Pixel coordinate grounding data
▼▼▼

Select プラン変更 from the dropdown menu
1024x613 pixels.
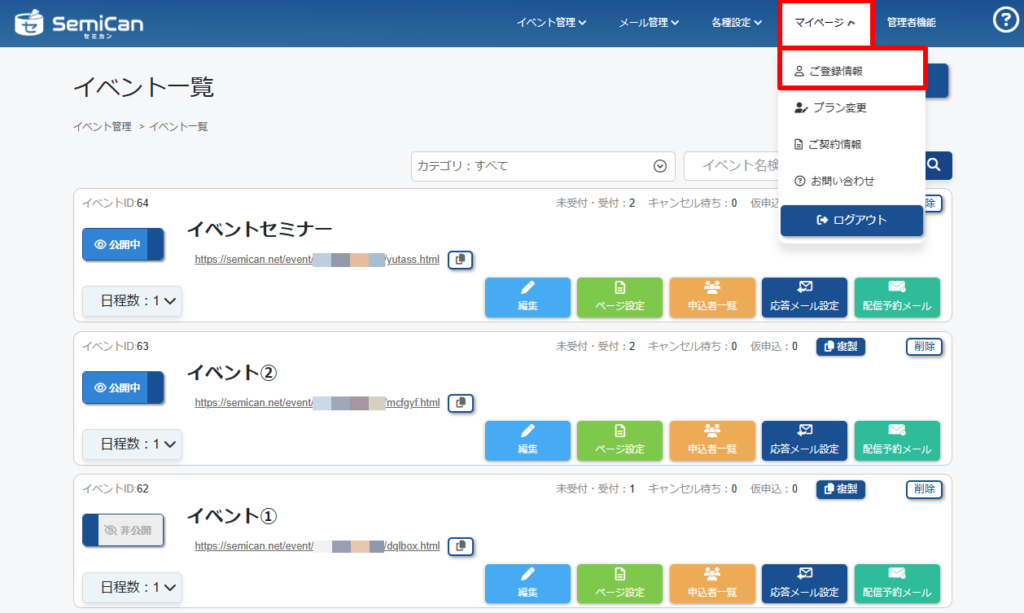tap(838, 108)
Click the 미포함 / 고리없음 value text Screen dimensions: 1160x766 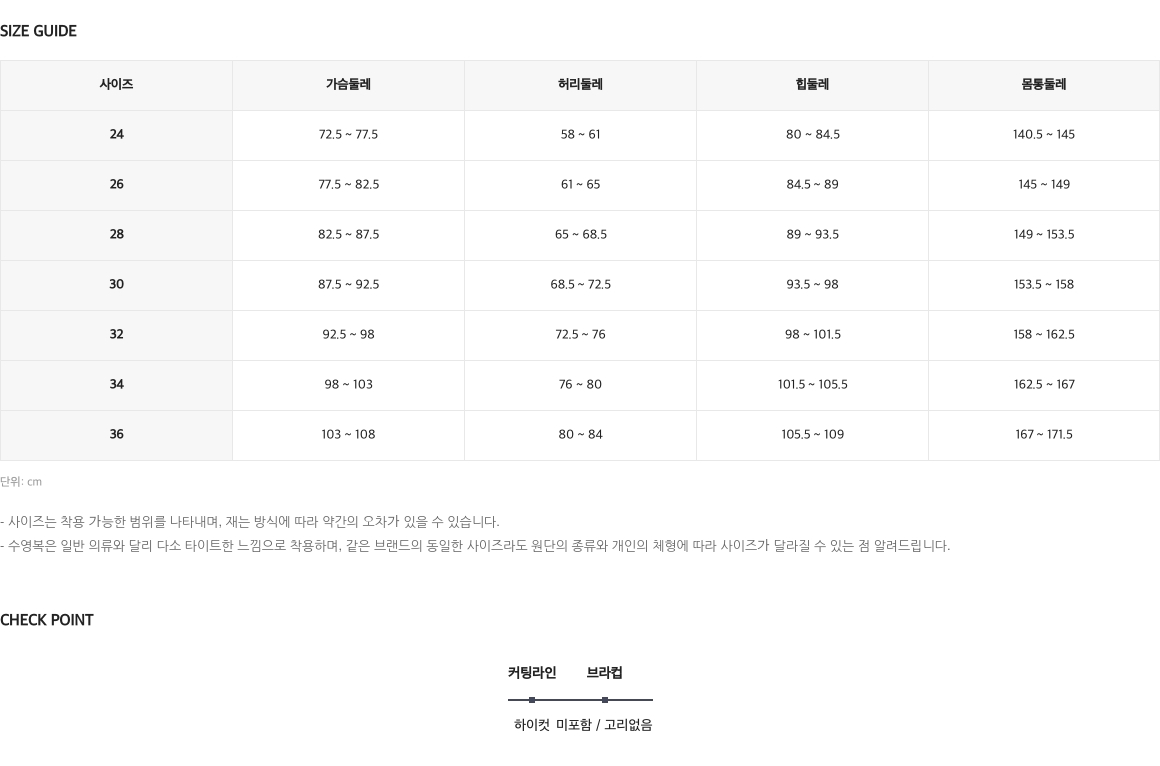604,725
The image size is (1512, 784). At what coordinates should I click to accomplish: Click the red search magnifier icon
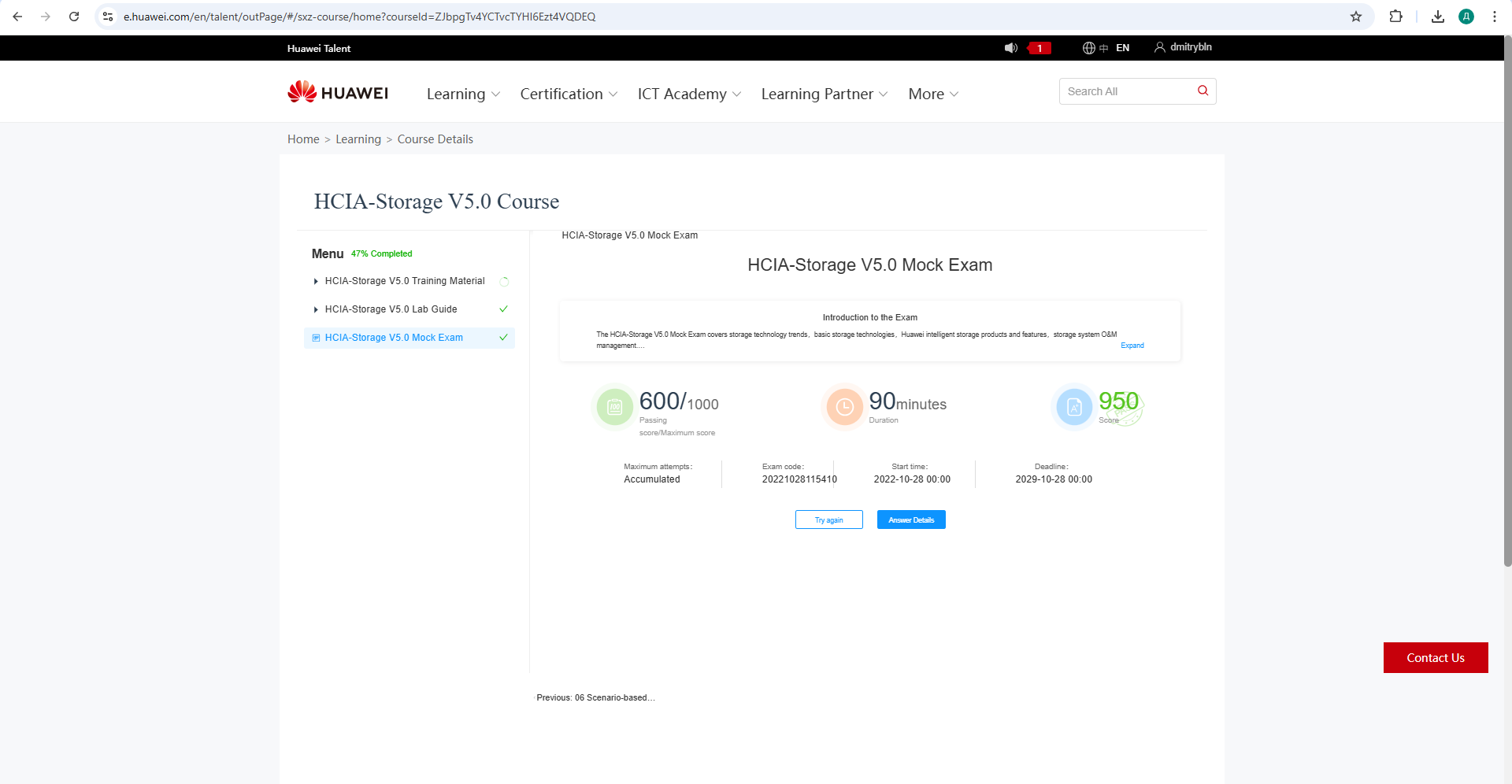coord(1203,91)
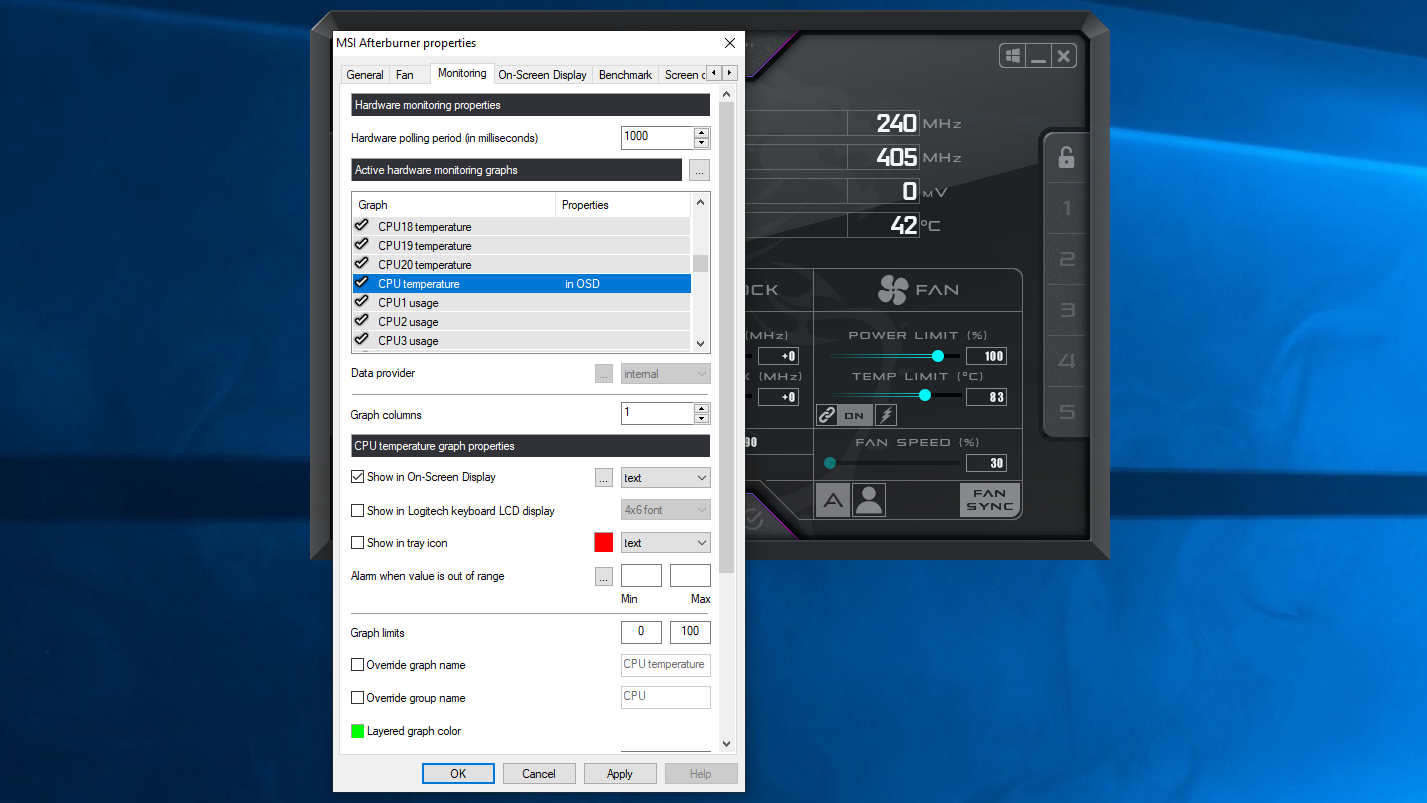Open the Data provider dropdown
Image resolution: width=1427 pixels, height=803 pixels.
pos(665,373)
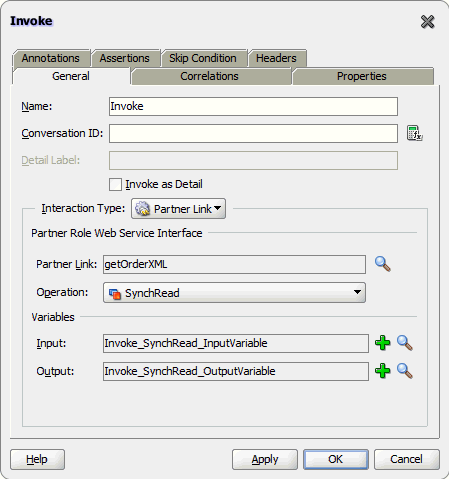Select the Skip Condition tab

click(203, 58)
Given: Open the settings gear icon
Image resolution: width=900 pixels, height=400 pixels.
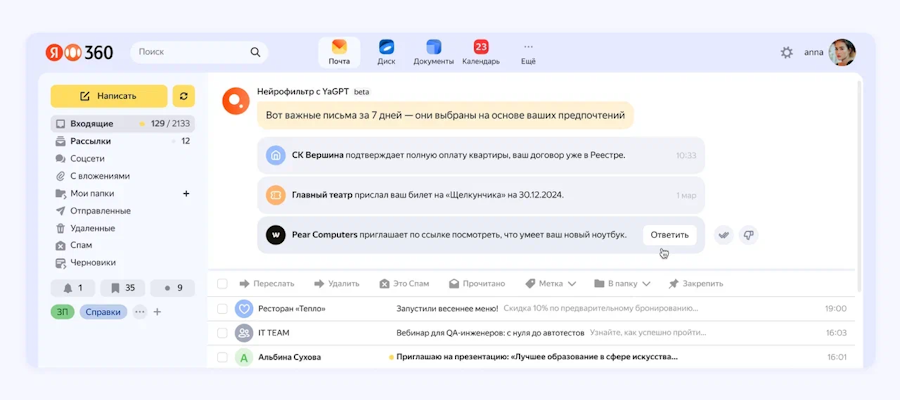Looking at the screenshot, I should coord(787,52).
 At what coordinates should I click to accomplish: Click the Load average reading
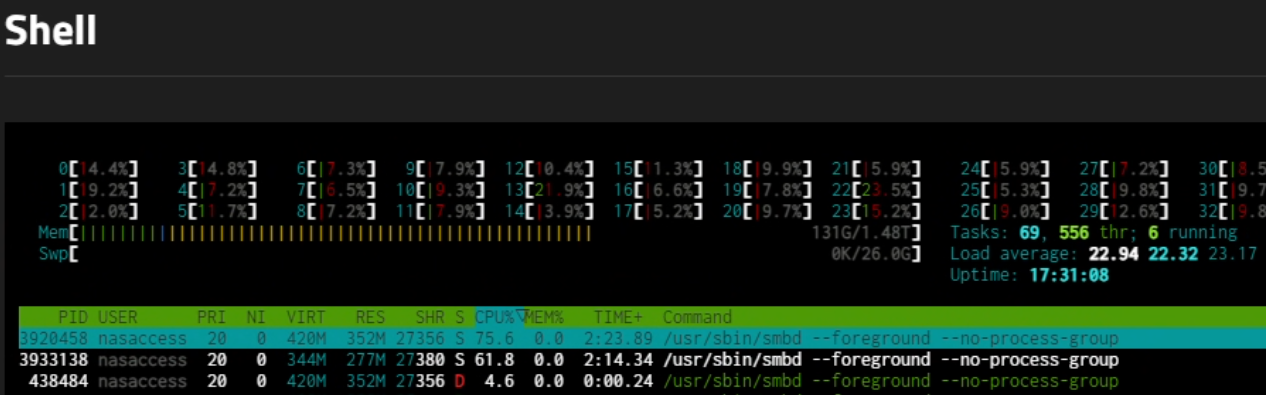[1103, 254]
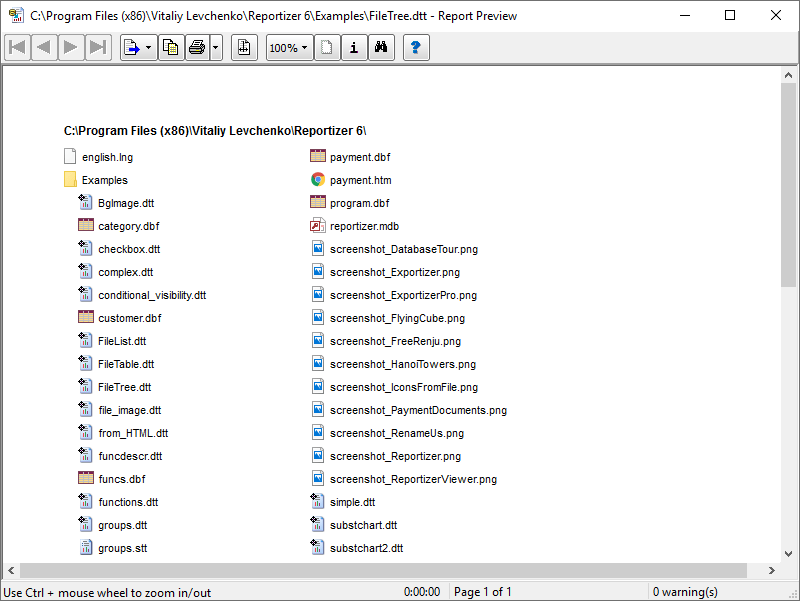This screenshot has width=800, height=601.
Task: Click the Export report toolbar button
Action: tap(133, 47)
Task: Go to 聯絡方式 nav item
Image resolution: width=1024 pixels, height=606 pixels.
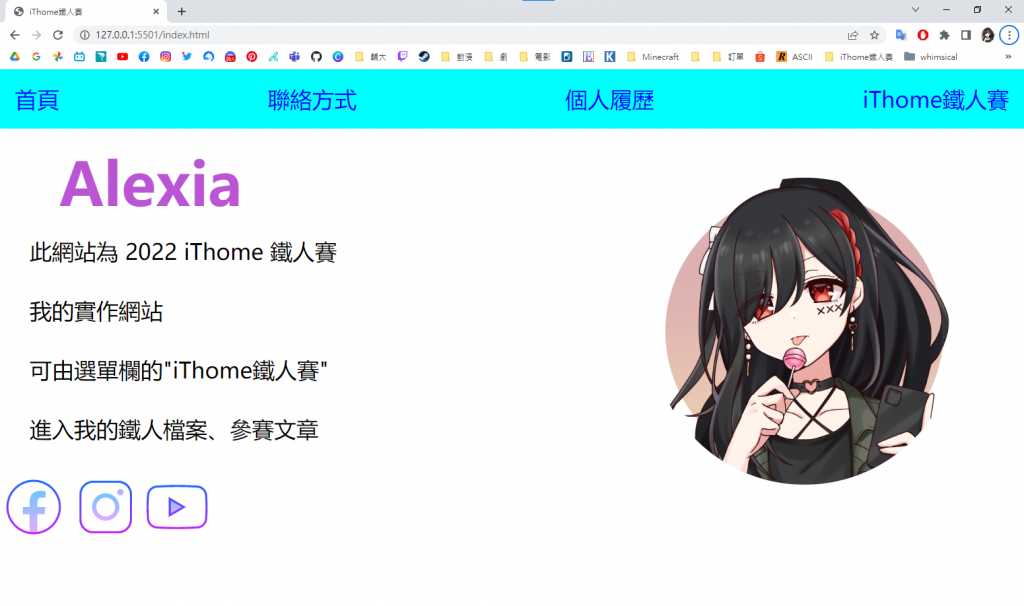Action: (312, 100)

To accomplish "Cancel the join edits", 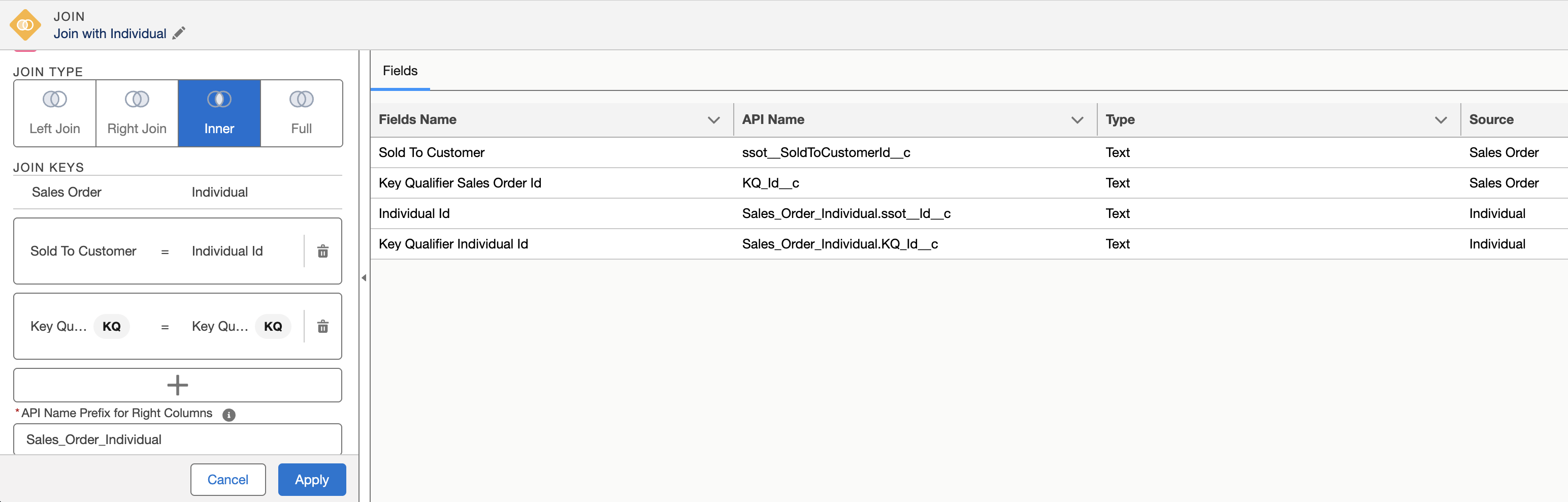I will coord(227,480).
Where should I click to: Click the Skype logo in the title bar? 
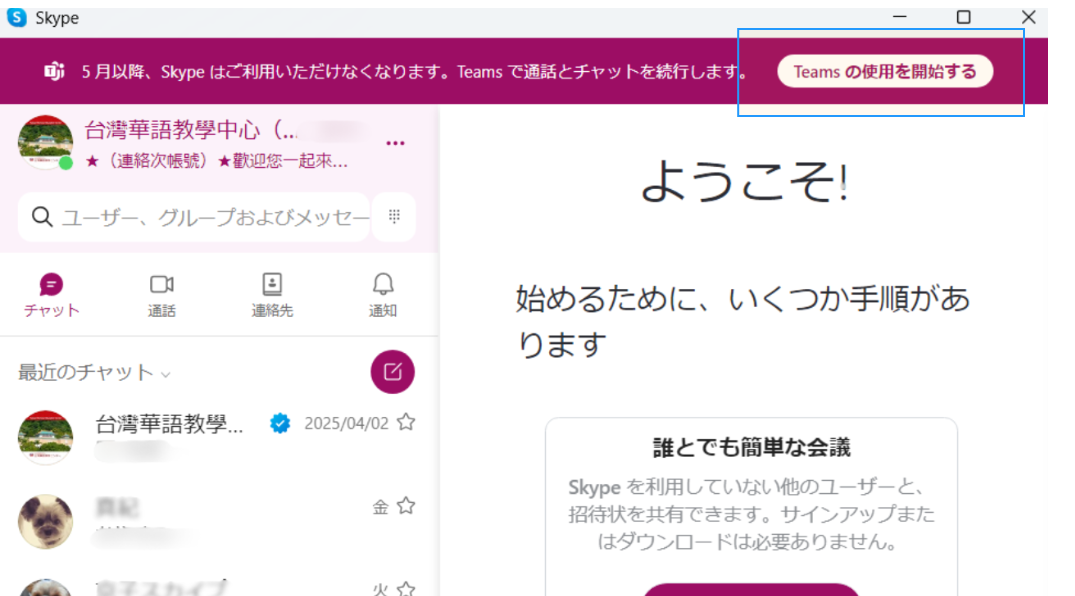pos(17,17)
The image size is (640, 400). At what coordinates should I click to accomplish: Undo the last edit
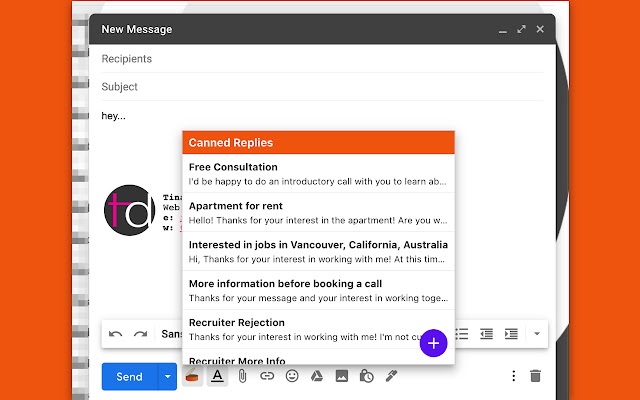tap(116, 333)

▲▲▲

■ **Exercise description**
Write out exactly the stretch of lines that begins with the line containing "Where should I" and ends with the last line of the records above, leaving out the pictures.

■ **Final answer**
Where should I click to: Click the Skype logo in the title bar? 
pos(17,17)
The image size is (640, 400). At what coordinates should I click to accomplish: Undo the last edit
tap(116, 333)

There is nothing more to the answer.